The design of rostrum had undergone quality development over the years depending on the specific areas of application ranging from award presentation to public address functions and church building activities. Unlike pattern of the rostrum has evolved in contempo time to incorporate conveniences in reaching the targeted audition. The blueprint of rotary rostrum could be a convenient concept of its usage in large halls. Several mechanisms could be used to achieve rotary motion ranging such as pulley systems, gear systems, sprocket and chain, and worm and worm wheel among others. The option of the bevel gear mesh mechanism for rotary motion of the rostrum is discussed in this commodity. The choice of the bevel gear mesh mechanism is centered on the possibility of reversing the management of rotation every bit it is required for rostrum operation and to increase or decrease the speed of rotation. Bevel gears are widely used to transmit motion and ability via shafts bundled at angle of 90˚ [one]. Its usage is conspicuously plant in gearbox.

Bevel gears have teeth cut on conical blanks. The gear pair is used to connect nonparallel intersecting shafts for motor manual, differential drives, and mechanical instruments. The application of bevel gears could be plant in locomotives, railway tracks, ability plants, press press machines among other applications. Bevel gear meshing every bit a transmission mechanism has been extensively used for the concept of transmitting rotary motion in machines. Screw bevel gears are used in the design of helicopter power transmission systems [two]. The bevel gears in the helicopter systems were designed to transfer power from the horizontal engines to the vertical rotor shaft.

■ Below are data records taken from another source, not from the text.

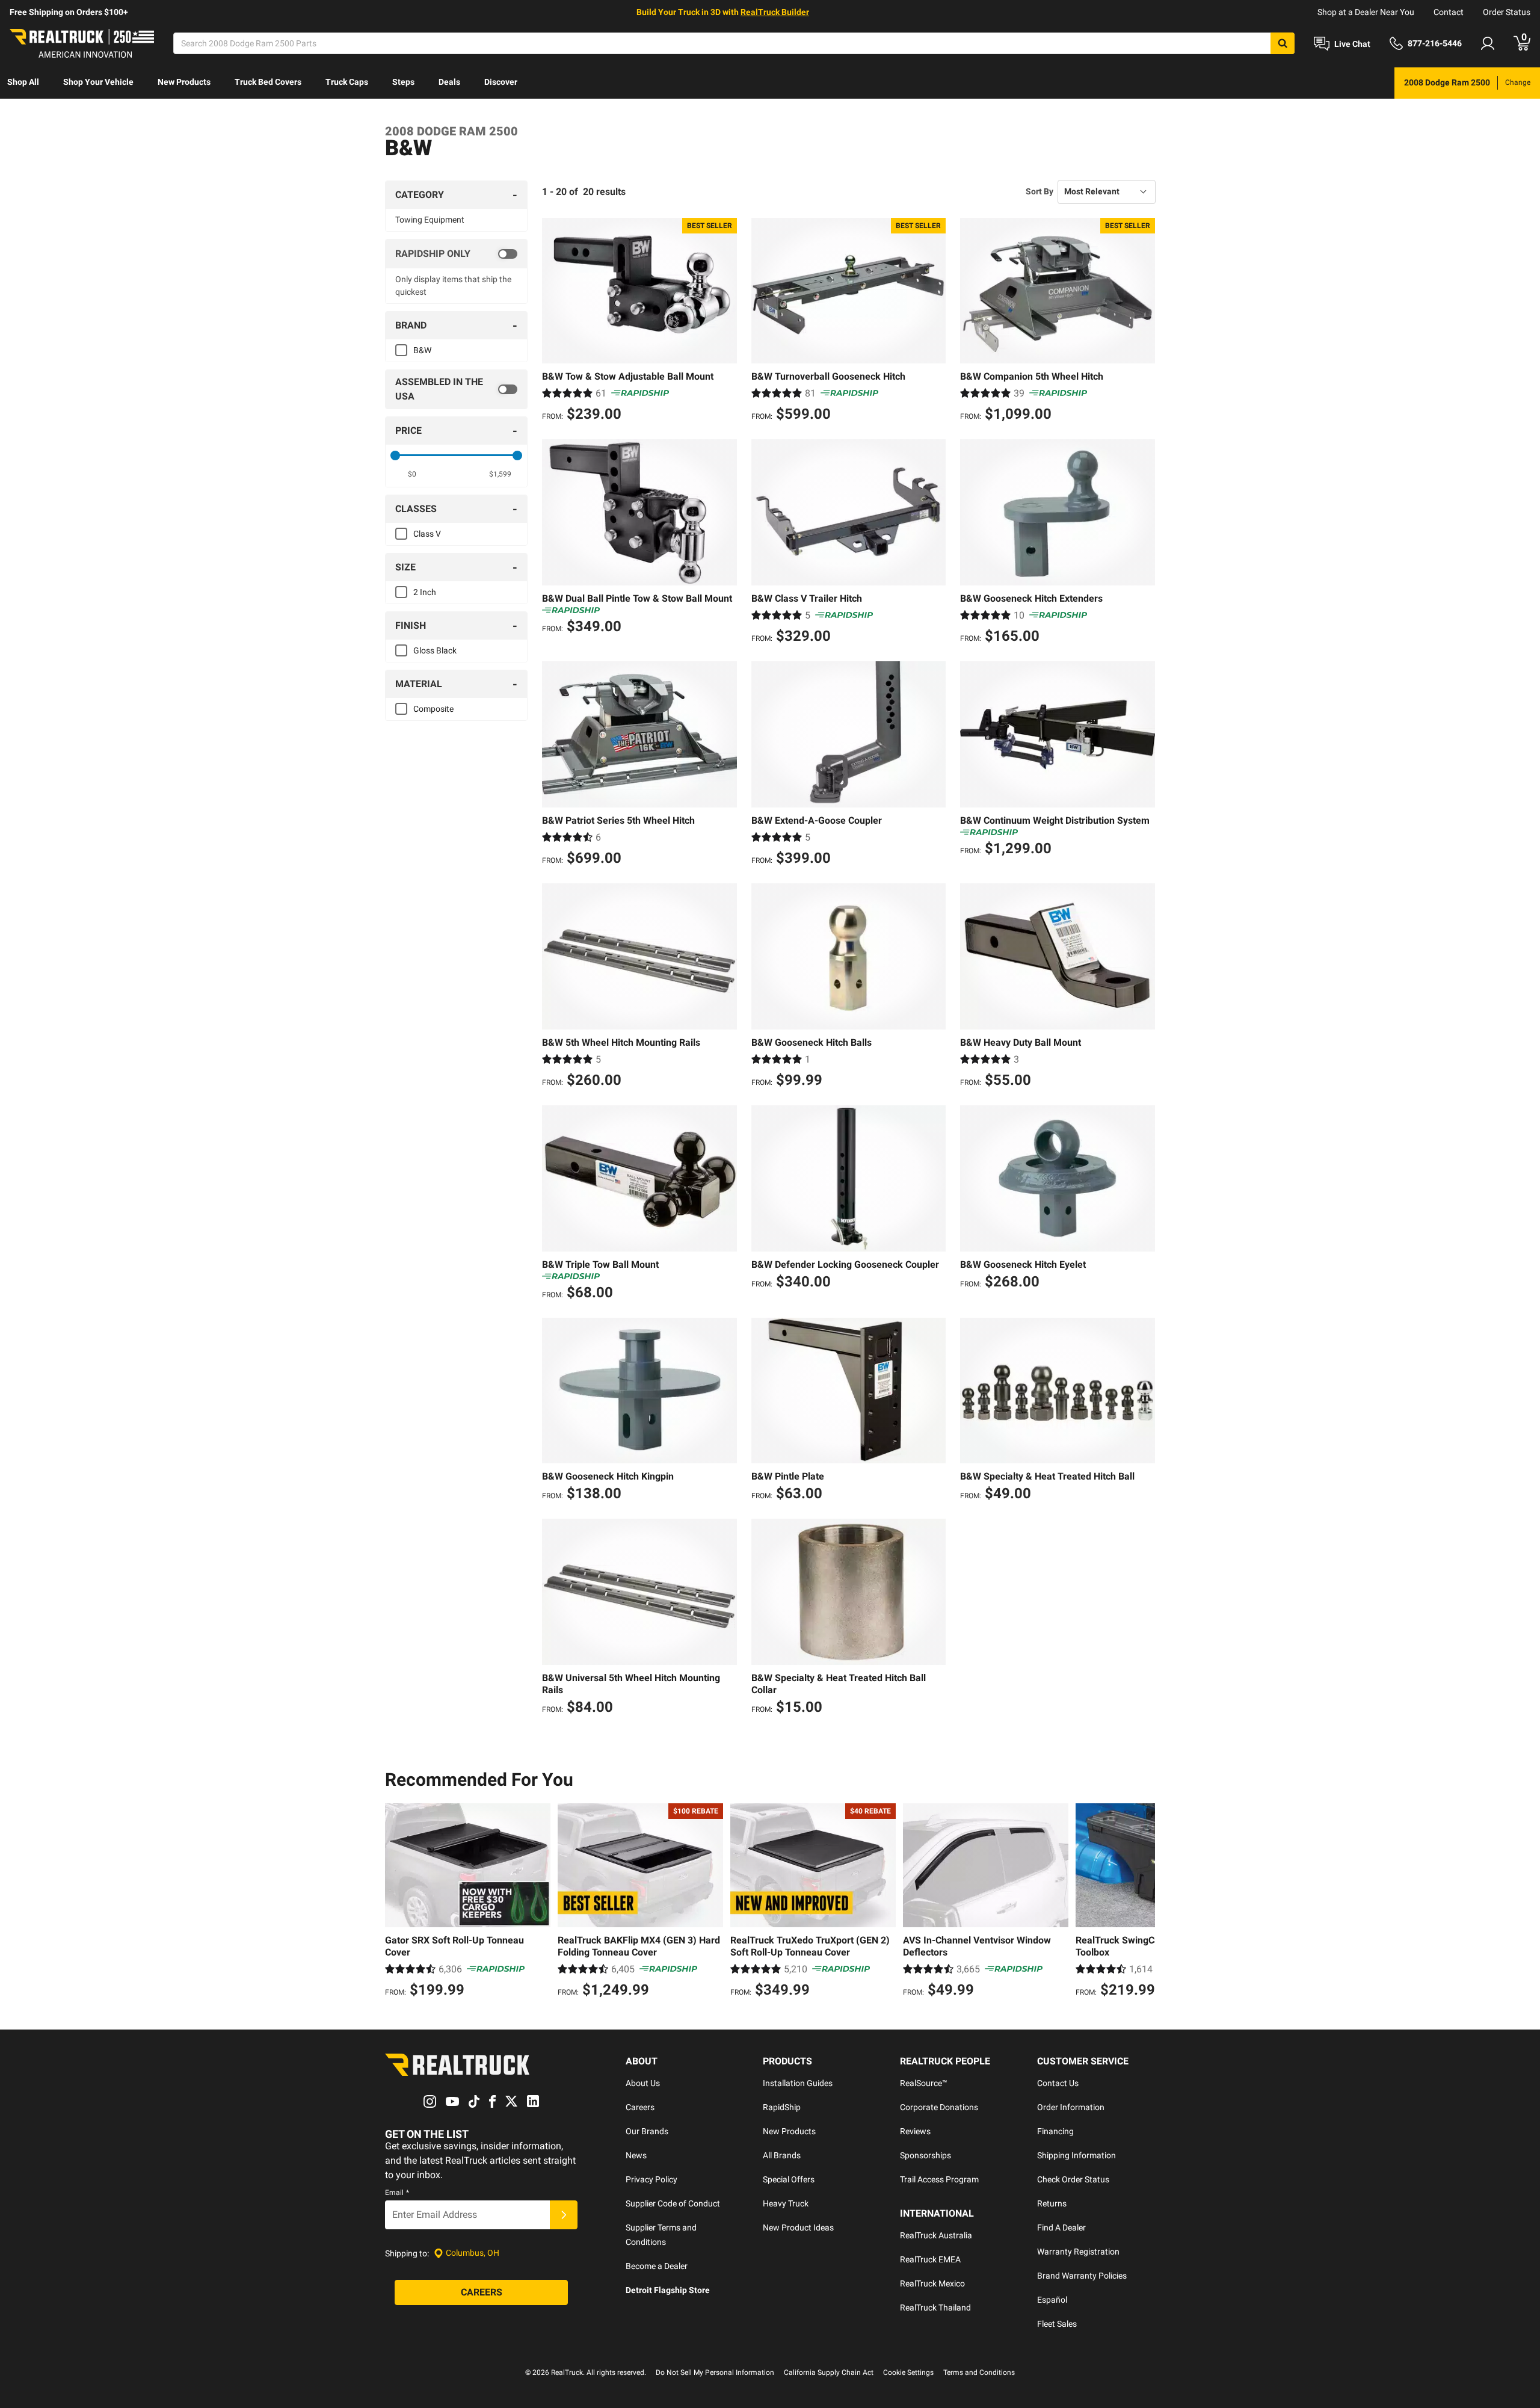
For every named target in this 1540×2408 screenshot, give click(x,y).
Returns (1052, 2203)
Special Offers (789, 2179)
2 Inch (424, 592)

The selection is the ability of the gears to carry loftier loads and operate at very loftier rotational speeds. The possibility of realizing large angular move in machinery has likewise given credence to its use in Photo Voltaic tracking organization [3]. The likely failure of the machinery is usually due to dynamic load and wears which causes angle and wearable of the gear teeth. Geometric programming technique has been used to optimize the design procedure of the gear mesh for purpose of limiting such effect. A contact stress capacity model could be adult for the straight bevel gear using geometric approximation as presented in [4]. The successful use of the bevel gear machinery for car performance relies on the optimum design consideration for the gears contact forces, geometrical gear equivalence, and the contact fatigue assay. Several authors accept dwell on the optimization procedures for the design of bevel gear mechanism and the identification of the possible failures oftentimes encountered in bevel gear operations [5] [6] [7] [eight] [9]. In the concept of the rostrum, a pair of bevel gears with spherical involutes teeth transfer power and move over 180˚ with line contact.

2. Materials and Methods

The blueprint of the revolving rostrum is as shown in Figure 1. The rostrum equally designed consists of iii assemblies, the structure frame, the transmission system, and the control system.

Figure 1. Conceptual scheme for the revolving rostrum.

The construction frame is made upwards of the rostrum platform, the gearmotor drive enclosure brazed with angle iron frame. The transmission system composed of a gearmotor with a machined shaft assembled on the motor to back up the rotational movement of the rostrum platform. The control system is an electrical organisation design to allow for 180˚ rotation of the entire organization. The pattern for the structure frame and the transmission organization is discussed in this newspaper while the control system design will be discussed in another paper.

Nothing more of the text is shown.